#### Supplied text:
At the same time, we now live in a largely, and increasingly, urban world; by 2050, nearly two-thirds of the world’s population will reside in urban zones. But as cities expand, they run the risk of losing habitats rich in biodiversity as well as the ecosystem services provided by these natural environments. Such ecosystem services, which are often taken for granted and extremely costly to replace when lost, include the provision of freshwater catchment areas; protection from floods, storms and erosion; carbon capture and storage; and climate and pollution control.
“Cities, far from being barren concrete jungles, are emerging as havens for many species of plants and animals, which have learnt to survive in built-up environments or thrive in urban parks, gardens and other green lungs.”
The value of biodiversity
The ecosystem services provided by biodiversity affect us in very direct ways. Forests and wetlands supply the oxygen we breathe and absorb the carbon dioxide that would other contribute to climate change. Bees, birds and butterflies perform essential pollination services for many crops; when their habitats are destroyed, the ecosystem services provided by these creatures are also threatened and may be very costly, if not impossible, to replace.
In addition, natural habitats and their biodiversity are increasingly seen as vital components of liveable cities. They provide spaces for recreation and help to restore physical and mental health. Urban parks and forests also contribute to a sense of belonging and well-being, by offering what Timothy Beatley, Teresa Heinz Professor of Sustainable Communities at the University of Virginia, USA, calls “opportunities to experience awe and wonder”. In Japan, for instance, city folk have embraced the practice of shinrin-yoku or ‘forest-bathing’, by regularly walking through lush forests in order to lower their stress levels and recharge their spirits.
Steffen Lehmann, Professor and Head of the School of Architecture at the School of Built Environment at Australia’s Curtin University, also sees a strong link between investing in nature and greater liveability. “Urban greenery” he states, “has benefits such as increased wellness, growing bird populations and providing the ageing population with new meeting places.”

#### Information supplied:
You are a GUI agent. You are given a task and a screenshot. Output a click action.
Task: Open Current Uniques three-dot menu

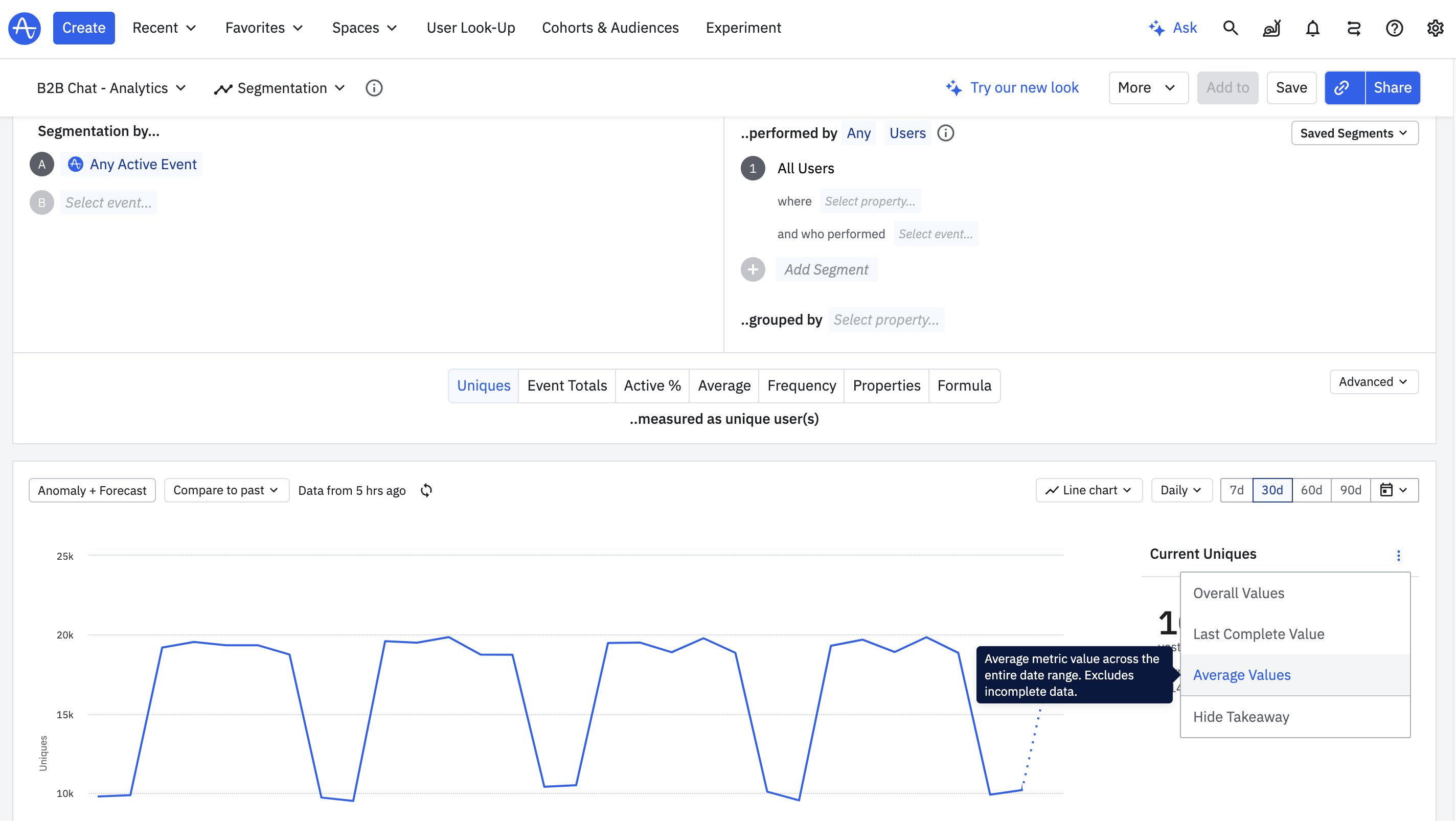pyautogui.click(x=1398, y=556)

#### To be done:
**a.** From the text on urban biodiversity, return the passage between "At the same" and "and pollution control.", inclusive.
**b.** Answer these questions from the text on urban biodiversity:
(i) By 2050, roughly what share of the world's population will reside in urban zones?
(ii) What practice have city folk in Japan embraced to lower their stress levels?
(iii) At which university does Steffen Lehmann head the School of Architecture?
**c.** Write the next part of the text on urban biodiversity, picking up after its final sentence.
The listing comes from a separate source.

#### Results of the tasks:
**a.**
At the same time, we now live in a largely, and increasingly, urban world; by 2050, nearly two-thirds of the world’s population will reside in urban zones. But as cities expand, they run the risk of losing habitats rich in biodiversity as well as the ecosystem services provided by these natural environments. Such ecosystem services, which are often taken for granted and extremely costly to replace when lost, include the provision of freshwater catchment areas; protection from floods, storms and erosion; carbon capture and storage; and climate and pollution control.

**b.**
(i) Nearly two-thirds.
(ii) Shinrin-yoku, or "forest-bathing."
(iii) Curtin University in Australia.

**c.**
Preserving biodiversity also makes good economic and business sense. Professor Beatley offers the example of Austin, capital of Texas in USA, where the city’s main bridge inadvertently became a roost for some 1.5 million bats after it was built in 1980. People were initially worried about health and thought of eradicating the colony. But after working with an environmental group called Bat Conservation International, Austin has become ‘bats’ over the animals. “Not only did they not eradicate the bats, they are celebrating them,” explains Professor Beatley, who points out that the bats now generate millions of tourism dollars as people from all over the country flock to the bridge every evening to see the spectacular flight of the bats, which also perform the added service of consuming agricultural pests. “There are even bat-watching cruises on the river,” he adds.
Bat-watching in Austin, Texas, USA
The challenge of preserving green spaces and their associated ecosystem services is compounded in many cities in developing regions, however. According to Professor Lehmann, who served as UNESCO’s Chair for Sustainable Urban Development for Asia and the Pacific from 2008-2010, “The track record for the preservation of substantial tracts of greenery and natural habitats in these cities has mostly been very poor or appalling.” One reason for this is that these cities are already struggling with long-term planning in general and the provision of basic needs such as infrastructure, transport and housing.
There are, however, real, even tragic, costs of not factoring greenery into city plans. “Developing cities are losing green spaces at a dangerous rate or lack good green spaces in their urban planning proposals,” comments Professor Lehmann. “This has detrimental effects, such as a change of their urban microclimate and increase of risk of the dangerous urban heat island effect.”
Professor Lehmann cites the recent example of a heatwave that killed more than a thousand people in Pakistan in June, due to immense heat that was trapped by concrete roofs and asphalt but was not dissipated at night. “If there are no cooling parks or gardens, survival in these affected cities becomes critical and the mortality rate can double during heatwaves,” he explains. “Here, we find that investment in urban greenery delivers immediate and quantifiable benefits and does not need any long-term payback periods: just the amount of energy saved that otherwise would be needed for cooling is significant for a large city.”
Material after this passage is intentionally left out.